Mayor of Chester: “We need to ban all these illegal guns!”
— Sebastian (@SebastianSNBQ) March 30, 2013
This was an unintentional laugh line during the Mayors Against Illegal Guns-sponsored rally in suburban Philadelphia today, but it reflected the non-sensical rambling of many of the speakers. Earlier this week, the local organizers of the MAIG rally told the media that they expected NRA would bus in people to oppose their gun control event. As is so common in the gun control movement, it was really a case of projection when the gun control crowd from OFA actually brought people in from DC.
The message of the MAIG-sponsored event was that we’re uncivilized if we don’t believe that more gun control is the answer and that 97% of American voters support Obama’s agenda of the background check bill and the modern sporting rifle ban. Not even Bloomberg himself makes such outlandish claims, but the speakers chosen to run his rallies argue that absurdity.
Interestingly, the rally featured a speaker who called gun confiscation plans “a political miracle,” and he made it clear that confiscation of at least some firearms was part of his larger agenda for the MAIG-sponsored rally. So the next time that Bloomberg says that he’s not trying to take guns from people, ask why his organization sponsored Rev. Robert Moore to talk about how wonderful confiscation was as a political goal. If Bloomberg wants MAIG to sponsor rallies, he can own the false statistics and the political agendas of his speakers.
When the anti-gun speaker says Congress has listened to NRA, cheers went up from pro-2A crowd.
— bitterb (@bitterb) March 30, 2013
The MAIG mayor who stepped up to the mic after the raving Reverend tried to claim that they were just pushing policies that respect people’s Second Amendment rights, but he did not denounce the previous claims that confiscation is a great political goal.
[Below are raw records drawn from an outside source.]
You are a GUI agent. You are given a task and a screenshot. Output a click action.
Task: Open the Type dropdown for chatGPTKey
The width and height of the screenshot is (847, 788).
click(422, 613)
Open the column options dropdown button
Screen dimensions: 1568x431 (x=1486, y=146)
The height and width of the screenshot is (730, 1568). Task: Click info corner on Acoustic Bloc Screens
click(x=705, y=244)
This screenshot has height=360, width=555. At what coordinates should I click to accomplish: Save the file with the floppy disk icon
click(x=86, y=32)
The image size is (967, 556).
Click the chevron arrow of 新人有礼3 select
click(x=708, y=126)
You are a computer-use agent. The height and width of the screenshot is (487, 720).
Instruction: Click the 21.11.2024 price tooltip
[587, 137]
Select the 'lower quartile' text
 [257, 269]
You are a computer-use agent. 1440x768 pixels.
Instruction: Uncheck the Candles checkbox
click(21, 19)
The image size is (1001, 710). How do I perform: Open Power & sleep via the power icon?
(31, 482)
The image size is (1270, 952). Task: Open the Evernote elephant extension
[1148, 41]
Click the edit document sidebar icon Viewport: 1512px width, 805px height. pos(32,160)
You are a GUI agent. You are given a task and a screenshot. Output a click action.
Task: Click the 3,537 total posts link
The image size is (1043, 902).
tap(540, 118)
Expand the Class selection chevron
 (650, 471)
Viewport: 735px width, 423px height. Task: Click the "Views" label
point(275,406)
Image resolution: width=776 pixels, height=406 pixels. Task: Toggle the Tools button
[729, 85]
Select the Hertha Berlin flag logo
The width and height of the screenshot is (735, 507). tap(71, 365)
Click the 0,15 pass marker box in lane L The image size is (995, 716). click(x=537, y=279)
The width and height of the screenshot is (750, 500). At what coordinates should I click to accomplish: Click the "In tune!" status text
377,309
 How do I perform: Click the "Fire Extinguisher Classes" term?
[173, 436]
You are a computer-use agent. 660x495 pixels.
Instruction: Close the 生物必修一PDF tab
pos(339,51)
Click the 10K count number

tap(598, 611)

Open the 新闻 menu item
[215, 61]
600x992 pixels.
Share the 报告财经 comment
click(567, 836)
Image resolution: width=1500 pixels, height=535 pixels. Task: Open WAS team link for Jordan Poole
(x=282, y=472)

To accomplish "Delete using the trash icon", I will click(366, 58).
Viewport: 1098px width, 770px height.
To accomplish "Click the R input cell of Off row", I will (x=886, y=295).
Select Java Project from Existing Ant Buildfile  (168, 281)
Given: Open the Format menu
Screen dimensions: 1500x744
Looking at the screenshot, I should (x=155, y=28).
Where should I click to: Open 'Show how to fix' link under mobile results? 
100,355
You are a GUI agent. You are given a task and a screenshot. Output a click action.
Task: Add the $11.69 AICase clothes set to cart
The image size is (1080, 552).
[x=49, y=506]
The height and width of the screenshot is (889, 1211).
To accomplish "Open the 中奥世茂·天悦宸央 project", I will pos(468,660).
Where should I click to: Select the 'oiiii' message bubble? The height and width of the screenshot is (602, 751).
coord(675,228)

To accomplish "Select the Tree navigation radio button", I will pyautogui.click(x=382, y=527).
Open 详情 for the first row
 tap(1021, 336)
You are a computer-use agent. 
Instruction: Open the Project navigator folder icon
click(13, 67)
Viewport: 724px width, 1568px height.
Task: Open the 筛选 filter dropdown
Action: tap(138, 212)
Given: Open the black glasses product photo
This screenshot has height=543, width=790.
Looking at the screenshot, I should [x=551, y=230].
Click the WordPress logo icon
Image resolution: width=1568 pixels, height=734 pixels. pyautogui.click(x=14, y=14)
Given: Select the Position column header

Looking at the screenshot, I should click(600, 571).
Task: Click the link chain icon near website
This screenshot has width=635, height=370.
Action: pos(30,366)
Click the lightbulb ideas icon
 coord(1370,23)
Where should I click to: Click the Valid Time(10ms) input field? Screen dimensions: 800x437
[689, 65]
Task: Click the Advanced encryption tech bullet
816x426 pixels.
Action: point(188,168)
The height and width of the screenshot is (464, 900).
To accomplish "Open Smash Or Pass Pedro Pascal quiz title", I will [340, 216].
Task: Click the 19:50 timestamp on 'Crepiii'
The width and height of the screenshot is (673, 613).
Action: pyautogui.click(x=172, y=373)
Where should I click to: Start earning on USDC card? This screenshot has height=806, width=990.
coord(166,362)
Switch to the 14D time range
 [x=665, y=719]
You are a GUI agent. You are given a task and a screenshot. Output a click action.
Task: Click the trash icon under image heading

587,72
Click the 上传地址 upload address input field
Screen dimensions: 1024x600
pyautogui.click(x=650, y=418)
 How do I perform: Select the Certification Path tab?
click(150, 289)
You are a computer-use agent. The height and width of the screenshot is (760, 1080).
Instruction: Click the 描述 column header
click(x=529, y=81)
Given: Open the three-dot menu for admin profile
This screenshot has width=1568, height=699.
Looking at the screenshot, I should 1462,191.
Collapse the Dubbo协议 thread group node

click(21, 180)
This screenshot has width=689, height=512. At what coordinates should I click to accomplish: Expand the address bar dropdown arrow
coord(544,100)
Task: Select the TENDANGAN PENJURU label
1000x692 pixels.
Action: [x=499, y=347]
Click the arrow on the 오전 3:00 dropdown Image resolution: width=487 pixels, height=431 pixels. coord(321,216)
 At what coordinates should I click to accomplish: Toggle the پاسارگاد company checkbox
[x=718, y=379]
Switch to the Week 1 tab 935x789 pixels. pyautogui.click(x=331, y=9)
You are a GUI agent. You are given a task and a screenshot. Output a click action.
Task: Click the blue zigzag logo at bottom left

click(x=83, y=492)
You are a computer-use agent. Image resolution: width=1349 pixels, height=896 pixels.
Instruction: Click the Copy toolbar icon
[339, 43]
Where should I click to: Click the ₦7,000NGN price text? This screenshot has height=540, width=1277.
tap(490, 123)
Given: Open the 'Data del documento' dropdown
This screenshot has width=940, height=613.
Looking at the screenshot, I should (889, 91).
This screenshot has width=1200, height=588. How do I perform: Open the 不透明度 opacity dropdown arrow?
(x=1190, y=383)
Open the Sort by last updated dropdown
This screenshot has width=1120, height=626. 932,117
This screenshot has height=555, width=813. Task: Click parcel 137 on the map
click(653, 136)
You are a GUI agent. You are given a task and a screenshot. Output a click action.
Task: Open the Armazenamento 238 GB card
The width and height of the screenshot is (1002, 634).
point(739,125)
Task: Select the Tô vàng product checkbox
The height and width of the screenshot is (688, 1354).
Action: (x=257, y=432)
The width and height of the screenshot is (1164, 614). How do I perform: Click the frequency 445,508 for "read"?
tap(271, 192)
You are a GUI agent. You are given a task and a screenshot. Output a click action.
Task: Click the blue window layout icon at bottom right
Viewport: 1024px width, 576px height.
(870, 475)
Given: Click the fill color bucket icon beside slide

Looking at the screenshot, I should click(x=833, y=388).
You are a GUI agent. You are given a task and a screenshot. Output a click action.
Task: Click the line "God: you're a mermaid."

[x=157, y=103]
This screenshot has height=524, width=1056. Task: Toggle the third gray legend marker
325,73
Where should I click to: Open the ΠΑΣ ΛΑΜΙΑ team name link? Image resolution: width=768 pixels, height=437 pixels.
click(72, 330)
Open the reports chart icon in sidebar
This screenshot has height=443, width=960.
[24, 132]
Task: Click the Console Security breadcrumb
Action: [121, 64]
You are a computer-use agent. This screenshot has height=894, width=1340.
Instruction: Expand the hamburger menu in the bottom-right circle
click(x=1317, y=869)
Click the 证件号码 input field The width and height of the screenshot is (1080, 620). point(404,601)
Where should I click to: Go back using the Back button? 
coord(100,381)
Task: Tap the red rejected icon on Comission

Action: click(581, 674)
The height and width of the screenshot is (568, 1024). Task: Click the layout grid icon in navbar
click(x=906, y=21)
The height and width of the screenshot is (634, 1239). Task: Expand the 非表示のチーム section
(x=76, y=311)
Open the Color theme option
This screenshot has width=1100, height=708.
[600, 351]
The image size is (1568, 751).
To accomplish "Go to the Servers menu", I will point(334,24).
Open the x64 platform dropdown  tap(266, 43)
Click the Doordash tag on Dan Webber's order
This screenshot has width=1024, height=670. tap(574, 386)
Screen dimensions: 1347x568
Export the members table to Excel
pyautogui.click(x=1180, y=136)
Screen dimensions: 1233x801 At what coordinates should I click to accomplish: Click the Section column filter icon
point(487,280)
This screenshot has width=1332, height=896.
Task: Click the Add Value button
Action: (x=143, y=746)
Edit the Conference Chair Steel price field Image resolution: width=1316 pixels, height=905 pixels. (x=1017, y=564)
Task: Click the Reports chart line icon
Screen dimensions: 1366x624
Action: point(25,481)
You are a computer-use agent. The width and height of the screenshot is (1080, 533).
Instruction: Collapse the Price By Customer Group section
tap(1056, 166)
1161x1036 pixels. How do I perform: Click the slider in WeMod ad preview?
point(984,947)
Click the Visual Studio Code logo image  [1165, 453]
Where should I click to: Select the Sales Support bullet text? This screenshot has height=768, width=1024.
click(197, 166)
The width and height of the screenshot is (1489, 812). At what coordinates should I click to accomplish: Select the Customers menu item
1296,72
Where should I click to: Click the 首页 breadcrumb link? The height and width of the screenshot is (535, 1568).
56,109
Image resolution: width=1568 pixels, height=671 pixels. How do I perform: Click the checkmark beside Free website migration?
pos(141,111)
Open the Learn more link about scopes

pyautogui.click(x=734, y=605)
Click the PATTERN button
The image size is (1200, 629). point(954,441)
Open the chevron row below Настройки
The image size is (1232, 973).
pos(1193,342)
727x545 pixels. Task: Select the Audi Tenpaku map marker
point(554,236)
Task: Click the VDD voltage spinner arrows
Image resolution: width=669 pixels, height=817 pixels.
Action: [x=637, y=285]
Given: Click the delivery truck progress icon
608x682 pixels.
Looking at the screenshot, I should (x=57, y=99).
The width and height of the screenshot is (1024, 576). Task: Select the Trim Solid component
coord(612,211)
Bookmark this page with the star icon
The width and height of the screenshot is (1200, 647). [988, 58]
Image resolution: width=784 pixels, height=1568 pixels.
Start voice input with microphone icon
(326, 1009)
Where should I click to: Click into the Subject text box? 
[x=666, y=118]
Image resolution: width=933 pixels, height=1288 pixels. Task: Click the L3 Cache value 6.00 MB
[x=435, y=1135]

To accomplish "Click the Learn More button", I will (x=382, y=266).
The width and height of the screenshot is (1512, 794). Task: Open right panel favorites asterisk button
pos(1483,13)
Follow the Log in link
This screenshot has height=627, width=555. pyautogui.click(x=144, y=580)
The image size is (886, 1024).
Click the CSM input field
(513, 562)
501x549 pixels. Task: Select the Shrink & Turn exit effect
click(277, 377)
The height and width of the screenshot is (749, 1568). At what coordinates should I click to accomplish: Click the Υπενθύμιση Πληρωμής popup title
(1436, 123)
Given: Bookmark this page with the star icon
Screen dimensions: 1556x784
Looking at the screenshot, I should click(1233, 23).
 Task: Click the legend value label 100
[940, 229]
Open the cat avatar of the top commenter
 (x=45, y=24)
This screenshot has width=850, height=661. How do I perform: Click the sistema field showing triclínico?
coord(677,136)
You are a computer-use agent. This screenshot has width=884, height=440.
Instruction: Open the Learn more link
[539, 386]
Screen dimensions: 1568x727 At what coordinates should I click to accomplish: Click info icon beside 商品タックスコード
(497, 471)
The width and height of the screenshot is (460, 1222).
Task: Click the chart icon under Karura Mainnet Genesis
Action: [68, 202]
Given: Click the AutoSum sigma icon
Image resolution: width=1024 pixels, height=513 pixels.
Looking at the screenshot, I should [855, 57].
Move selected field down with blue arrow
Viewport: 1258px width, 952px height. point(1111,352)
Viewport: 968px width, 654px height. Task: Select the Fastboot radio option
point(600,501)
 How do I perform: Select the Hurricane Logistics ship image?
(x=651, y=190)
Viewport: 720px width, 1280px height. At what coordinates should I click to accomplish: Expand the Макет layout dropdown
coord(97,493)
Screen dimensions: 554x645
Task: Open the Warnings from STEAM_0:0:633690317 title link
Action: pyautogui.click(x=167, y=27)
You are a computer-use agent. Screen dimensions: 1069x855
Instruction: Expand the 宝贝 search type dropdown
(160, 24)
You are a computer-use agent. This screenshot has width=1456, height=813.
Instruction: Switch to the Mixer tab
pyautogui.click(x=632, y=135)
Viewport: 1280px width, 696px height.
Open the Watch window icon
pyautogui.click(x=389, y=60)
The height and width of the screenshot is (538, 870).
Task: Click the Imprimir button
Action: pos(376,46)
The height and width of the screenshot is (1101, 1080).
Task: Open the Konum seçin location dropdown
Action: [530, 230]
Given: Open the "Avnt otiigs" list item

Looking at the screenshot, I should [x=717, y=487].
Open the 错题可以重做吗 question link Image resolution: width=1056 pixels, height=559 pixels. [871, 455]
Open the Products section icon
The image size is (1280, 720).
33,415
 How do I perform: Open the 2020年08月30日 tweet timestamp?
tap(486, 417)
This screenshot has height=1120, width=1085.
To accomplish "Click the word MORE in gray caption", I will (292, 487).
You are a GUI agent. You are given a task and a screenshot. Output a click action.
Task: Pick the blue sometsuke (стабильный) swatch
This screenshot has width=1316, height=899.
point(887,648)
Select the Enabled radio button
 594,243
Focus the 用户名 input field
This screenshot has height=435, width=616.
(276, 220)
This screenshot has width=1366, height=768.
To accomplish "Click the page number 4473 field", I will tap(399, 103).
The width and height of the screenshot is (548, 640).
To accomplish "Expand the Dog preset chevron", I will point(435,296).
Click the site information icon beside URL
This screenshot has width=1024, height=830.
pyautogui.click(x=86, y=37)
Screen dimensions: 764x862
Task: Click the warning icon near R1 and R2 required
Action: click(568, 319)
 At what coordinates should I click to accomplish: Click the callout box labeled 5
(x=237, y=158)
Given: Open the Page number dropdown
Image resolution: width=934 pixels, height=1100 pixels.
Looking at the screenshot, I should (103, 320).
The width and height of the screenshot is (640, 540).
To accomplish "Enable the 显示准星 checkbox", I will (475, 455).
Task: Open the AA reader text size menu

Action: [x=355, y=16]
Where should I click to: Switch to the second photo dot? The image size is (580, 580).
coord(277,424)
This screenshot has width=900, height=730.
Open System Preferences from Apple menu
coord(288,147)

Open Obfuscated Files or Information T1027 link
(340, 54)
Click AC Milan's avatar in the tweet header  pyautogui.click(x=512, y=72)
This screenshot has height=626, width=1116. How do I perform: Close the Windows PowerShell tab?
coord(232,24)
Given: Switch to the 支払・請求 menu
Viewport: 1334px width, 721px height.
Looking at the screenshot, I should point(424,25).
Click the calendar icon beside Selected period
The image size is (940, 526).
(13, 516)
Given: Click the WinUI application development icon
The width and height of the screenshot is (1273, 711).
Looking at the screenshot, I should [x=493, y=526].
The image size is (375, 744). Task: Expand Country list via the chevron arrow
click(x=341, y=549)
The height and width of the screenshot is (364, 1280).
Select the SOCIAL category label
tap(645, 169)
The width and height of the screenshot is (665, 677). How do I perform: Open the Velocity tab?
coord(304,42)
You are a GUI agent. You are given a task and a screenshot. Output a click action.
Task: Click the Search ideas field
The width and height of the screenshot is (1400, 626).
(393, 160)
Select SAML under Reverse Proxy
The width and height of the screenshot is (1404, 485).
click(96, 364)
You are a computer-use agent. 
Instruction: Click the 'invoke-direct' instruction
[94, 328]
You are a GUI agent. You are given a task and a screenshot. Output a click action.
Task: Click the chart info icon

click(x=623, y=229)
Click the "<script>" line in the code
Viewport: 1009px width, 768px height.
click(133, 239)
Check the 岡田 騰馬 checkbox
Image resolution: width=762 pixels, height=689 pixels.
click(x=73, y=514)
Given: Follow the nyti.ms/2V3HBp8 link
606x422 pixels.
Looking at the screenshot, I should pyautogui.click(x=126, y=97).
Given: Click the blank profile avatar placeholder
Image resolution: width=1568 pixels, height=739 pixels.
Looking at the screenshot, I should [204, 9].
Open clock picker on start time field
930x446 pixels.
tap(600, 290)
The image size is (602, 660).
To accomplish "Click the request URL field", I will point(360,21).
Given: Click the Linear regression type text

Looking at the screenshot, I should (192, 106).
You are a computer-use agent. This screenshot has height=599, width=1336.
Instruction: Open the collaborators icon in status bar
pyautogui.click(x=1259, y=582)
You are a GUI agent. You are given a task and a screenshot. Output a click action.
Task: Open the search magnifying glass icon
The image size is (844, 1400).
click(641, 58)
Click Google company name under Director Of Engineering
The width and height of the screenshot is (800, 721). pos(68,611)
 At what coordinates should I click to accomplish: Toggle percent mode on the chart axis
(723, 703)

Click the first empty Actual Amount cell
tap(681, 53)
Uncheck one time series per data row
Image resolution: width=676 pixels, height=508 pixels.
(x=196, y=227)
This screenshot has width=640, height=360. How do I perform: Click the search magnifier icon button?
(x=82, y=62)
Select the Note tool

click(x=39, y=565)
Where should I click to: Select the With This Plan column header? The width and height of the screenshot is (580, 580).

Funny how they call us paranoid for pointing out when their own leaders are calling for taking guns.
They are importing mayors from cities with high crime rates telling us we should support their policies. Um, no thanks.
— bitterb (@bitterb) March 30, 2013
Pro-gun protesters were out in force. It was tough to gauge exactly how many were there compared to the anti-gun rally since gun owners were spread out down the sidewalks and actually at the back of the rally crowd. The rally crowd was crammed into a small space so that no matter how many turned up, it would look full. Overall, I’d say they were roughly equal crowds. If one side was larger than the other, it would be by no more than about 20%.
Neither side can claim a moral high ground on behavior. There were some pro-gun folks who crossed the line from respectful while agressive into flat out rude. However, the anti-gun crowd wasn’t exactly a model of good behavior with one little old woman going around trying to pick fights with “big bad gun owners” even after a cop stepped in and asked her to knock it off. Then a bunch of other older women walked back to the pro-rights crowd and spoke loudly about how the only reason we weren’t in support of more gun control is simply because we are not capable of any serious thought. The raving Reverend felt he needed to step up to the microphone in closing and remind his supporters that before they set out down the sidewalks and encounter the pro-gun crowds, they needed to remember that they are believers in non-violence, so they shouldn’t try to start fights.
There were many folks open carrying, but it really didn’t seem to make a difference with the crowd at the rally. Many were as visibly disgusted and annoyed by the people with peaceful signs and American flags as they were at the open carry crowd. They were simply that hostile to any kind of dissenting thought.
My protest sign for Bloomberg’s sponsored rally was somewhat subtle, but I feel like the branding of a nice “red state” company was like extra sugary frosting on top of the cake. (Sonic is based in Oklahoma, a state that is actively reaching out to gun companies being attacked in anti-gun states.)